Big Bounce - Recent Developments in The Theory

Recent Developments in The Theory

Martin Bojowald, an assistant professor of physics at Pennsylvania State University, published a study in July 2007 detailing work somewhat related to loop quantum gravity that claimed to mathematically solve the time before the Big Bang, which would give new weight to the oscillatory universe and Big Bounce theories.

One of the main problems with the Big Bang theory is that at the moment of the Big Bang, there is a singularity of zero volume and infinite energy. This is normally interpreted as the end of the physics as we know it; in this case, of the theory of general relativity. This is why one expects quantum effects to become important and avoid the singularity.

However, research in loop quantum cosmology purported to show that a previously existing universe collapsed, not to the point of singularity, but to a point before that where the quantum effects of gravity become so strongly repulsive that the universe rebounds back out, forming a new branch. Throughout this collapse and bounce, the evolution is unitary.

Bojowald also claims that some properties of the universe that collapsed to form ours can also be determined.
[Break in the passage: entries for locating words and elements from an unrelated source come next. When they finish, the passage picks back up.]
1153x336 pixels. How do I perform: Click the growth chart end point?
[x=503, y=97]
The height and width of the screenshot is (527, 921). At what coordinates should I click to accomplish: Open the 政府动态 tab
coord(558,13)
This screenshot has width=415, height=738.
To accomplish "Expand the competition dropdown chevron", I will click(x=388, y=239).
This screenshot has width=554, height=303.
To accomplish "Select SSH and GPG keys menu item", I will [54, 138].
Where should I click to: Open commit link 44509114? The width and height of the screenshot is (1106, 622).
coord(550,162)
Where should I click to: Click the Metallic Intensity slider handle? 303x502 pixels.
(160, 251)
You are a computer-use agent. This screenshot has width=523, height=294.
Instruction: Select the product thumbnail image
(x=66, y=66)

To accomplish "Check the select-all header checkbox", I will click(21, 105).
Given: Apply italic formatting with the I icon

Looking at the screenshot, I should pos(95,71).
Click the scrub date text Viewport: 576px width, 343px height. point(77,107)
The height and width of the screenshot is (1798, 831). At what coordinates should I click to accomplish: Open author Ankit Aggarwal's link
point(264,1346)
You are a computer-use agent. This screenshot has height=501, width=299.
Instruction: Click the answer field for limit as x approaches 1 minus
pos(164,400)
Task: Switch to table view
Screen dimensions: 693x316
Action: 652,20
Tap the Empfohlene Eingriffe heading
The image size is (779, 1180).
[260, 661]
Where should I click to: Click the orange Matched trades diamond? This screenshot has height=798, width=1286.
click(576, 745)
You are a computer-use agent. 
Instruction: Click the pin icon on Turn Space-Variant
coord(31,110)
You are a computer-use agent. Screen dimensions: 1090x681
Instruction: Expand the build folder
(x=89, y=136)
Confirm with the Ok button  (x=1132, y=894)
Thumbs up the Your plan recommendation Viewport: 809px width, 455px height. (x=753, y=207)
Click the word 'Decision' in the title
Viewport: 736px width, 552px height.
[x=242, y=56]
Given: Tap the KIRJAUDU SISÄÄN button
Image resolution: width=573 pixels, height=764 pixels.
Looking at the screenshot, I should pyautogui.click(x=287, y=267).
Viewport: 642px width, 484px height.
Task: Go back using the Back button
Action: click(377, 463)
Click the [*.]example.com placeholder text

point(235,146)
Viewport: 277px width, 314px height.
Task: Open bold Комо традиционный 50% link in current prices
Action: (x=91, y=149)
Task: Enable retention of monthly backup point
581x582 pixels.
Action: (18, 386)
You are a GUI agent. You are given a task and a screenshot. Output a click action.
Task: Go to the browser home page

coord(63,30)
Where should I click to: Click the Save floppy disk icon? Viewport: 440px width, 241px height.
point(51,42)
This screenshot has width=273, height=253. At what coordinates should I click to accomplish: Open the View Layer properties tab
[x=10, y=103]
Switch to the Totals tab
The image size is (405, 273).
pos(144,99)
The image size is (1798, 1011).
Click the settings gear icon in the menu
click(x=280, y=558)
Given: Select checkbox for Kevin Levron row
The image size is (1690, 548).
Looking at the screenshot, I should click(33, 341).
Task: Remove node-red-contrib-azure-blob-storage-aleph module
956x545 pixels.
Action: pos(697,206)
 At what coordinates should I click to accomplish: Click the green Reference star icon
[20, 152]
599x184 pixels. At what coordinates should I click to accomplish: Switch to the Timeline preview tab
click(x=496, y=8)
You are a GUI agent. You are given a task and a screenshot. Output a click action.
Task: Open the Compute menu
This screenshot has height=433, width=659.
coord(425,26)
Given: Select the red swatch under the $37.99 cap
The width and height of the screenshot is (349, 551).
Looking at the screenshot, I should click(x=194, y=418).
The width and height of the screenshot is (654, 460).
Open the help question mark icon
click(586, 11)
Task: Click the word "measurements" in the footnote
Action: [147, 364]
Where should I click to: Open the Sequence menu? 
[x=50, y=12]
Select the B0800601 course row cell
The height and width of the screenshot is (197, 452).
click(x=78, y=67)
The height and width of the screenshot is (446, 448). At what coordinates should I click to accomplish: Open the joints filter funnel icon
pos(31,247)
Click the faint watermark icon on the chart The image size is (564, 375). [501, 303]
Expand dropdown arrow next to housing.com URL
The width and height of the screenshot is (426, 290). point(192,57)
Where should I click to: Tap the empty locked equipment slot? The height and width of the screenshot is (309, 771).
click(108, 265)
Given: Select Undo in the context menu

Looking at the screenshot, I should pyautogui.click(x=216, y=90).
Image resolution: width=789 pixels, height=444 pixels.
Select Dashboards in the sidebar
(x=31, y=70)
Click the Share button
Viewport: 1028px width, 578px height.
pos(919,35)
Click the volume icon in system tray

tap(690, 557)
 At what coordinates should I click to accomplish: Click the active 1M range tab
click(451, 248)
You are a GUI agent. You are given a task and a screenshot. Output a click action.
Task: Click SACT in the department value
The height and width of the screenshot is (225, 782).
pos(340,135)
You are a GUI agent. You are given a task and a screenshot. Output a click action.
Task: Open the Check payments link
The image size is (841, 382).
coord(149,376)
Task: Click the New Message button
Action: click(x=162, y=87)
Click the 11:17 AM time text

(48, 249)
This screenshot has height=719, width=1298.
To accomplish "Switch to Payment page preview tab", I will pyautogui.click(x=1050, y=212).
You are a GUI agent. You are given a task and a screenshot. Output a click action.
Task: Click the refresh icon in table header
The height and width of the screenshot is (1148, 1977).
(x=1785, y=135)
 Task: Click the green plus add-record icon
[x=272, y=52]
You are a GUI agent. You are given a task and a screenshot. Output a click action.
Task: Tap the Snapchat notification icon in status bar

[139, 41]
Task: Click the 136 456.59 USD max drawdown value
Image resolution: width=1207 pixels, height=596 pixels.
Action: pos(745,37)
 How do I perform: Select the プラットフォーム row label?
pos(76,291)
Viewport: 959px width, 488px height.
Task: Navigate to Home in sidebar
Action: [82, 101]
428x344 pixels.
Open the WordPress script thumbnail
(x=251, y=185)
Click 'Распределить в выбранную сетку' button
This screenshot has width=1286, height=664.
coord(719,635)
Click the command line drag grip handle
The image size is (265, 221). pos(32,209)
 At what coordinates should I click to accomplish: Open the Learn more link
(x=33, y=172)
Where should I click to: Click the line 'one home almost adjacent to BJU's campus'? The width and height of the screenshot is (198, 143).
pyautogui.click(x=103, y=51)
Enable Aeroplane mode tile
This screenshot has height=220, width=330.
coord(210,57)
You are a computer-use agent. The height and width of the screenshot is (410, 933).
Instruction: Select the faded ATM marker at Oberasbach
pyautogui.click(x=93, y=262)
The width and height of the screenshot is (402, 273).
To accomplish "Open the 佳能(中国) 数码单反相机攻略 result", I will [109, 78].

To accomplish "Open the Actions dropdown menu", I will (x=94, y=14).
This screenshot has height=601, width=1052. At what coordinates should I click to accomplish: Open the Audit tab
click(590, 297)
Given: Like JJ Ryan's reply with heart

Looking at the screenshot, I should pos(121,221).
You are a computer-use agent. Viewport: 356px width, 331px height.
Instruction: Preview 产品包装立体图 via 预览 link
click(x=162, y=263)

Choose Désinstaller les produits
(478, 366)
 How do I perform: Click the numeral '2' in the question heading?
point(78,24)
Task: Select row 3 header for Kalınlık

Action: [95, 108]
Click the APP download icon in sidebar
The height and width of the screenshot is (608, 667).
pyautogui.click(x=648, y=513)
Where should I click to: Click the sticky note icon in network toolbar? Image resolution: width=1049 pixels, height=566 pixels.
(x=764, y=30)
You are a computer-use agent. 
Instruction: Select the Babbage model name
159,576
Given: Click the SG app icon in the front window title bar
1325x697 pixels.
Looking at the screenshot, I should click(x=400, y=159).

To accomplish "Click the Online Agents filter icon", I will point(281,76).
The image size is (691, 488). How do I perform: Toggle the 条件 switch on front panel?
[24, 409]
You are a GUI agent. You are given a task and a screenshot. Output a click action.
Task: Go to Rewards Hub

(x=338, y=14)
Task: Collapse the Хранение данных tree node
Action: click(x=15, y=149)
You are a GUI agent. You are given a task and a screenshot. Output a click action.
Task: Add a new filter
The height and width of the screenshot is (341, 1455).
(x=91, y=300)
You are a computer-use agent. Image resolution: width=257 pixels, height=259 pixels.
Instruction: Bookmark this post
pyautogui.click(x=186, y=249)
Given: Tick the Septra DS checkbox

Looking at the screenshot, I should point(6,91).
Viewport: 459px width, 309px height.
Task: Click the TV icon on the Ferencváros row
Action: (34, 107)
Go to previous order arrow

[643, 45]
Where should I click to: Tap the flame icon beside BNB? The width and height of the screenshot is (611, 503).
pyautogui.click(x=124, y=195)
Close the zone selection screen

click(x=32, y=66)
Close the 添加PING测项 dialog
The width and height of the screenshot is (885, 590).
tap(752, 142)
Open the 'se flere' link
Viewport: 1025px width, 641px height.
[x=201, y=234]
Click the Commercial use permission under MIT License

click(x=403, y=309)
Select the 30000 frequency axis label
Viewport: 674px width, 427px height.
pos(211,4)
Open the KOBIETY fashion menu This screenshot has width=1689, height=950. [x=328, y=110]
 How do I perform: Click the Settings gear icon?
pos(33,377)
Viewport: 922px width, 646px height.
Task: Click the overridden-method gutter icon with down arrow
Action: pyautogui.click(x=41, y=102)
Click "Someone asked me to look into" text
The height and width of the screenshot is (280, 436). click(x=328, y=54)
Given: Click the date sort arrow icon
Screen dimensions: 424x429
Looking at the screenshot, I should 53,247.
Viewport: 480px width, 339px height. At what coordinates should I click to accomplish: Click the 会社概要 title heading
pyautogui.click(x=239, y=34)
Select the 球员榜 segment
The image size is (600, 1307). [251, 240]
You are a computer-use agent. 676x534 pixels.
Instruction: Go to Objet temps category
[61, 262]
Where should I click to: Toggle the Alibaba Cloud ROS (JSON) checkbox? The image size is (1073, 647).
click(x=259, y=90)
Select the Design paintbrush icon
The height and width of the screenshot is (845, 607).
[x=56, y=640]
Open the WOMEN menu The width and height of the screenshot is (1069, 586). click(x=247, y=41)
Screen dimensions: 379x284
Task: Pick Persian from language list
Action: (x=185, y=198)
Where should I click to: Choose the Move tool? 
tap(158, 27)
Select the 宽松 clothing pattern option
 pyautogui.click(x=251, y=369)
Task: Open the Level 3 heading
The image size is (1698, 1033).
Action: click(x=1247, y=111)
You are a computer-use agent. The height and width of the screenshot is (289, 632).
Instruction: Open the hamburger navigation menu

Some properties of the prior universe are not determinable however due to some kind of uncertainty principle.

This work is still in its early stages and very speculative. Some extensions by further scientists have been published in Physical Review Letters.

In 2003, Peter Lynds has put forward a new cosmology model in which time is cyclic. In his theory our Universe will eventually stop expanding and then contract. Before becoming a singularity, as one would expect from Hawking's black hole theory, the Universe would bounce. Lynds claims that a singularity would violate the second law of thermodynamics and this stops the Universe from being bounded by singularities. The Big Crunch would be avoided with a new Big Bang. Lynds suggests the exact history of the Universe would be repeated in each cycle in an eternal recurrence. Some critics argue that while the Universe may be cyclic, the histories would all be variants. Lynds' theory has been dismissed by mainstream physicists for the lack of a mathematical model behind its philosophical considerations.

In 2011, Nikodem Popławski showed that a nonsingular Big Bounce appears naturally in the Einstein-Cartan-Sciama-Kibble theory of gravity. This theory extends general relativity by removing a constraint of the symmetry of the affine connection and regarding its antisymmetric part, the torsion tensor, as a dynamical variable. The minimal coupling between torsion and Dirac spinors generates a spin-spin interaction which is significant in fermionic matter at extremely high densities. Such an interaction averts the unphysical Big Bang singularity, replacing it with a cusp-like bounce at a finite minimum scale factor, before which the Universe was contracting. This scenario also explains why the present Universe at largest scales appears spatially flat, homogeneous and isotropic, providing a physical alternative to cosmic inflation.